Start of Block
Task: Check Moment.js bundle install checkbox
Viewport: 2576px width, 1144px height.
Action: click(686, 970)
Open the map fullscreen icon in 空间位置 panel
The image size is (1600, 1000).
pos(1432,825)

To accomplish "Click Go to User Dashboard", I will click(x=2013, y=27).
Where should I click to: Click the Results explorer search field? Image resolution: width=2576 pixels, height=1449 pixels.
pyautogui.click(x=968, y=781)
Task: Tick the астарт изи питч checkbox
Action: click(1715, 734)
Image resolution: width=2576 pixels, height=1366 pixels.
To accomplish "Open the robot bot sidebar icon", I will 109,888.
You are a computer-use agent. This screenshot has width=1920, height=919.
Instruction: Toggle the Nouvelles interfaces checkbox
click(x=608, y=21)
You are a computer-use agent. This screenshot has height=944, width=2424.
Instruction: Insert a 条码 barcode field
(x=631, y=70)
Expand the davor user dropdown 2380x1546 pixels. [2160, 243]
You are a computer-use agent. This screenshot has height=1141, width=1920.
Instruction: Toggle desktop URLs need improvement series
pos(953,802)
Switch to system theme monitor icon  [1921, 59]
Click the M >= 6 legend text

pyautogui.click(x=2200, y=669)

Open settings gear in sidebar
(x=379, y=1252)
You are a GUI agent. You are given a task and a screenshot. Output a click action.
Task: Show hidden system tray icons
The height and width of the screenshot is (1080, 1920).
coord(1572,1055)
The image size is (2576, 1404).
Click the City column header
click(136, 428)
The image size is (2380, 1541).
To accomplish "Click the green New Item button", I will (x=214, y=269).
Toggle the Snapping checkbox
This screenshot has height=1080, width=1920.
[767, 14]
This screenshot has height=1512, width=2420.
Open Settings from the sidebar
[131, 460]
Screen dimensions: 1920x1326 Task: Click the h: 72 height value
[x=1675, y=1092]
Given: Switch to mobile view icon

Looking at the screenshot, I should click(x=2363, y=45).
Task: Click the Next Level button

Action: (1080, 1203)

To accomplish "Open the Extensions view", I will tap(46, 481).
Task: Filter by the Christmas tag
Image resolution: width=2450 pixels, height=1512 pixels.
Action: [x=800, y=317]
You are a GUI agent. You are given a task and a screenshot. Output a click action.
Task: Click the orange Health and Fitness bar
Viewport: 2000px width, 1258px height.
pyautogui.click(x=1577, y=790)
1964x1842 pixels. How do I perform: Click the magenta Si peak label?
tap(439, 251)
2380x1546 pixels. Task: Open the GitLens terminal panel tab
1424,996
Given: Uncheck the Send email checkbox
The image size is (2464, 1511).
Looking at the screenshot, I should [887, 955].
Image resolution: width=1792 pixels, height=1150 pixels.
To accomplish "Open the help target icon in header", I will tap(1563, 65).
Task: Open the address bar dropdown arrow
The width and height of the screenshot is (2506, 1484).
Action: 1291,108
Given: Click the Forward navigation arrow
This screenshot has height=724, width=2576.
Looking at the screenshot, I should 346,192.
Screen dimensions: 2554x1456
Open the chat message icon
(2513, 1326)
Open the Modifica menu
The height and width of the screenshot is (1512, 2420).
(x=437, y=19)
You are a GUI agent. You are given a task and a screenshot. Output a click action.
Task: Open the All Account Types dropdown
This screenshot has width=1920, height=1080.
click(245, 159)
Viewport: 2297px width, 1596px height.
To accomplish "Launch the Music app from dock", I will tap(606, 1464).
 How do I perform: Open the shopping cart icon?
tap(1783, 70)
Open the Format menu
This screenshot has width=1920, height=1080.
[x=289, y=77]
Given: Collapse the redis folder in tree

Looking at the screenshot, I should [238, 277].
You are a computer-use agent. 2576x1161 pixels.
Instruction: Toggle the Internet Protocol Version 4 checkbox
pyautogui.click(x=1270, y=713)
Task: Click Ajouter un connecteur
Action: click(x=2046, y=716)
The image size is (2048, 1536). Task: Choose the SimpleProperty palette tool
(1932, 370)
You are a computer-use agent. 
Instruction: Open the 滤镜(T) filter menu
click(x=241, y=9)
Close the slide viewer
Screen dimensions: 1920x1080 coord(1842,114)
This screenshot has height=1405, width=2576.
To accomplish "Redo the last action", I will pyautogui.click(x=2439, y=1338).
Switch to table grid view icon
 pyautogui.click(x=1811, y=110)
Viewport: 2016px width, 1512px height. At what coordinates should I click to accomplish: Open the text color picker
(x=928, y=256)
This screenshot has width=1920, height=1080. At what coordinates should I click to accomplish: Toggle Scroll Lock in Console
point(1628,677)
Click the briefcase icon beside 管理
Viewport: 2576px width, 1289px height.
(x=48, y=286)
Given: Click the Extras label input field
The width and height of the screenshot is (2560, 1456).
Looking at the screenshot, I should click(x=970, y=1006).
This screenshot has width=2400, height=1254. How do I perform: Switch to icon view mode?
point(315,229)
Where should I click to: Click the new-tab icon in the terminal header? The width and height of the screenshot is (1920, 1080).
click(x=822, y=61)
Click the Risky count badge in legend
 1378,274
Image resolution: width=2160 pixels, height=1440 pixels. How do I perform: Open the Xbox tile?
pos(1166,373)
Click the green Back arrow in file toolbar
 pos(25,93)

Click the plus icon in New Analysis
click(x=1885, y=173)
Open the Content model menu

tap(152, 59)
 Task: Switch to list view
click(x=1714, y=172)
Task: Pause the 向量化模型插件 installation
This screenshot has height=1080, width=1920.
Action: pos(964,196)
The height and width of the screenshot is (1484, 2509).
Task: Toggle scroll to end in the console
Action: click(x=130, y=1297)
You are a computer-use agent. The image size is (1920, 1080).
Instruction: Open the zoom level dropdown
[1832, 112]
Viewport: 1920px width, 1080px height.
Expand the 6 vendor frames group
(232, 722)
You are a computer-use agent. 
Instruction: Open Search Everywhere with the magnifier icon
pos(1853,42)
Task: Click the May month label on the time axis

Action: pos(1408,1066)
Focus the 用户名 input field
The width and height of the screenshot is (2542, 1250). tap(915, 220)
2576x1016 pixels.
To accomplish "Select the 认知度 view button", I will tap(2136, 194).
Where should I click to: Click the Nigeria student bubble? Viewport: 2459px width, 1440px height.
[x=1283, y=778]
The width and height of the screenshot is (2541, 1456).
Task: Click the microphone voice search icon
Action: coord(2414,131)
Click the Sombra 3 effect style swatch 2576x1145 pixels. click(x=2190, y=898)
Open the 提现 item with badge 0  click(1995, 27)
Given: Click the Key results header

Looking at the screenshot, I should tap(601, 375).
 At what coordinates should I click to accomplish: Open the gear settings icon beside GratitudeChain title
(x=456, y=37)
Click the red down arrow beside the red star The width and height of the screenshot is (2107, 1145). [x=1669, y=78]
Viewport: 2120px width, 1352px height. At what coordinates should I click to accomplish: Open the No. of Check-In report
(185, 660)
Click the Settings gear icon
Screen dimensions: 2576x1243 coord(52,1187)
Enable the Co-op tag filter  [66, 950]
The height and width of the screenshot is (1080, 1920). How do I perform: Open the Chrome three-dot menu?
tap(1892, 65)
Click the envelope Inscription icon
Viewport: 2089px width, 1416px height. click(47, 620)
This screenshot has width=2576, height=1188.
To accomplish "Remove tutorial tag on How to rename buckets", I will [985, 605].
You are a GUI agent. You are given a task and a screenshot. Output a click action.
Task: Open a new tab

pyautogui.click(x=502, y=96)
End of Block
* EXERCISE REQUIREMENTS *
Quote the entire listing above exactly.

* EXERCISE SOLUTION *
Task: Check Moment.js bundle install checkbox
Viewport: 2576px width, 1144px height.
Action: click(686, 970)
Open the map fullscreen icon in 空间位置 panel
The image size is (1600, 1000).
pos(1432,825)

To accomplish "Click Go to User Dashboard", I will click(x=2013, y=27).
Where should I click to: Click the Results explorer search field? Image resolution: width=2576 pixels, height=1449 pixels.
pyautogui.click(x=968, y=781)
Task: Tick the астарт изи питч checkbox
Action: click(1715, 734)
Image resolution: width=2576 pixels, height=1366 pixels.
To accomplish "Open the robot bot sidebar icon", I will 109,888.
You are a computer-use agent. This screenshot has width=1920, height=919.
Instruction: Toggle the Nouvelles interfaces checkbox
click(x=608, y=21)
You are a computer-use agent. This screenshot has height=944, width=2424.
Instruction: Insert a 条码 barcode field
(x=631, y=70)
Expand the davor user dropdown 2380x1546 pixels. [2160, 243]
You are a computer-use agent. This screenshot has height=1141, width=1920.
Instruction: Toggle desktop URLs need improvement series
pos(953,802)
Switch to system theme monitor icon  [1921, 59]
Click the M >= 6 legend text

pyautogui.click(x=2200, y=669)

Open settings gear in sidebar
(x=379, y=1252)
You are a GUI agent. You are given a task and a screenshot. Output a click action.
Task: Show hidden system tray icons
The height and width of the screenshot is (1080, 1920).
coord(1572,1055)
The image size is (2576, 1404).
Click the City column header
click(136, 428)
The image size is (2380, 1541).
To accomplish "Click the green New Item button", I will (x=214, y=269).
Toggle the Snapping checkbox
This screenshot has height=1080, width=1920.
[767, 14]
This screenshot has height=1512, width=2420.
Open Settings from the sidebar
[131, 460]
Screen dimensions: 1920x1326 Task: Click the h: 72 height value
[x=1675, y=1092]
Given: Switch to mobile view icon

Looking at the screenshot, I should click(x=2363, y=45).
Task: Click the Next Level button

Action: (1080, 1203)

To accomplish "Open the Extensions view", I will tap(46, 481).
Task: Filter by the Christmas tag
Image resolution: width=2450 pixels, height=1512 pixels.
Action: [x=800, y=317]
You are a GUI agent. You are given a task and a screenshot. Output a click action.
Task: Click the orange Health and Fitness bar
Viewport: 2000px width, 1258px height.
pyautogui.click(x=1577, y=790)
1964x1842 pixels. How do I perform: Click the magenta Si peak label?
tap(439, 251)
2380x1546 pixels. Task: Open the GitLens terminal panel tab
1424,996
Given: Uncheck the Send email checkbox
The image size is (2464, 1511).
Looking at the screenshot, I should [887, 955].
Image resolution: width=1792 pixels, height=1150 pixels.
To accomplish "Open the help target icon in header", I will tap(1563, 65).
Task: Open the address bar dropdown arrow
The width and height of the screenshot is (2506, 1484).
Action: 1291,108
Given: Click the Forward navigation arrow
This screenshot has height=724, width=2576.
Looking at the screenshot, I should 346,192.
Screen dimensions: 2554x1456
Open the chat message icon
(2513, 1326)
Open the Modifica menu
The height and width of the screenshot is (1512, 2420).
(x=437, y=19)
You are a GUI agent. You are given a task and a screenshot. Output a click action.
Task: Open the All Account Types dropdown
This screenshot has width=1920, height=1080.
click(245, 159)
Viewport: 2297px width, 1596px height.
To accomplish "Launch the Music app from dock", I will tap(606, 1464).
 How do I perform: Open the shopping cart icon?
tap(1783, 70)
Open the Format menu
This screenshot has width=1920, height=1080.
[x=289, y=77]
Given: Collapse the redis folder in tree

Looking at the screenshot, I should [238, 277].
You are a computer-use agent. 2576x1161 pixels.
Instruction: Toggle the Internet Protocol Version 4 checkbox
pyautogui.click(x=1270, y=713)
Task: Click Ajouter un connecteur
Action: click(x=2046, y=716)
The image size is (2048, 1536). Task: Choose the SimpleProperty palette tool
(1932, 370)
You are a computer-use agent. 
Instruction: Open the 滤镜(T) filter menu
click(x=241, y=9)
Close the slide viewer
Screen dimensions: 1920x1080 coord(1842,114)
This screenshot has height=1405, width=2576.
To accomplish "Redo the last action", I will pyautogui.click(x=2439, y=1338).
Switch to table grid view icon
 pyautogui.click(x=1811, y=110)
Viewport: 2016px width, 1512px height. At what coordinates should I click to accomplish: Open the text color picker
(x=928, y=256)
This screenshot has width=1920, height=1080. At what coordinates should I click to accomplish: Toggle Scroll Lock in Console
point(1628,677)
Click the briefcase icon beside 管理
Viewport: 2576px width, 1289px height.
(x=48, y=286)
Given: Click the Extras label input field
The width and height of the screenshot is (2560, 1456).
Looking at the screenshot, I should click(x=970, y=1006).
This screenshot has width=2400, height=1254. How do I perform: Switch to icon view mode?
point(315,229)
Where should I click to: Click the new-tab icon in the terminal header? The width and height of the screenshot is (1920, 1080).
click(x=822, y=61)
Click the Risky count badge in legend
 1378,274
Image resolution: width=2160 pixels, height=1440 pixels. How do I perform: Open the Xbox tile?
pos(1166,373)
Click the green Back arrow in file toolbar
 pos(25,93)

Click the plus icon in New Analysis
click(x=1885, y=173)
Open the Content model menu

tap(152, 59)
 Task: Switch to list view
click(x=1714, y=172)
Task: Pause the 向量化模型插件 installation
This screenshot has height=1080, width=1920.
Action: pos(964,196)
The height and width of the screenshot is (1484, 2509).
Task: Toggle scroll to end in the console
Action: click(x=130, y=1297)
You are a computer-use agent. The image size is (1920, 1080).
Instruction: Open the zoom level dropdown
[1832, 112]
Viewport: 1920px width, 1080px height.
Expand the 6 vendor frames group
(232, 722)
You are a computer-use agent. 
Instruction: Open Search Everywhere with the magnifier icon
pos(1853,42)
Task: Click the May month label on the time axis

Action: pos(1408,1066)
Focus the 用户名 input field
The width and height of the screenshot is (2542, 1250). tap(915, 220)
2576x1016 pixels.
To accomplish "Select the 认知度 view button", I will tap(2136, 194).
Where should I click to: Click the Nigeria student bubble? Viewport: 2459px width, 1440px height.
[x=1283, y=778]
The width and height of the screenshot is (2541, 1456).
Task: Click the microphone voice search icon
Action: coord(2414,131)
Click the Sombra 3 effect style swatch 2576x1145 pixels. click(x=2190, y=898)
Open the 提现 item with badge 0  click(1995, 27)
Given: Click the Key results header

Looking at the screenshot, I should tap(601, 375).
 At what coordinates should I click to accomplish: Open the gear settings icon beside GratitudeChain title
(x=456, y=37)
Click the red down arrow beside the red star The width and height of the screenshot is (2107, 1145). [x=1669, y=78]
Viewport: 2120px width, 1352px height. At what coordinates should I click to accomplish: Open the No. of Check-In report
(185, 660)
Click the Settings gear icon
Screen dimensions: 2576x1243 coord(52,1187)
Enable the Co-op tag filter  [66, 950]
The height and width of the screenshot is (1080, 1920). How do I perform: Open the Chrome three-dot menu?
tap(1892, 65)
Click the envelope Inscription icon
Viewport: 2089px width, 1416px height. click(47, 620)
This screenshot has width=2576, height=1188.
To accomplish "Remove tutorial tag on How to rename buckets", I will [985, 605].
You are a GUI agent. You are given a task and a screenshot. Output a click action.
Task: Open a new tab

pyautogui.click(x=502, y=96)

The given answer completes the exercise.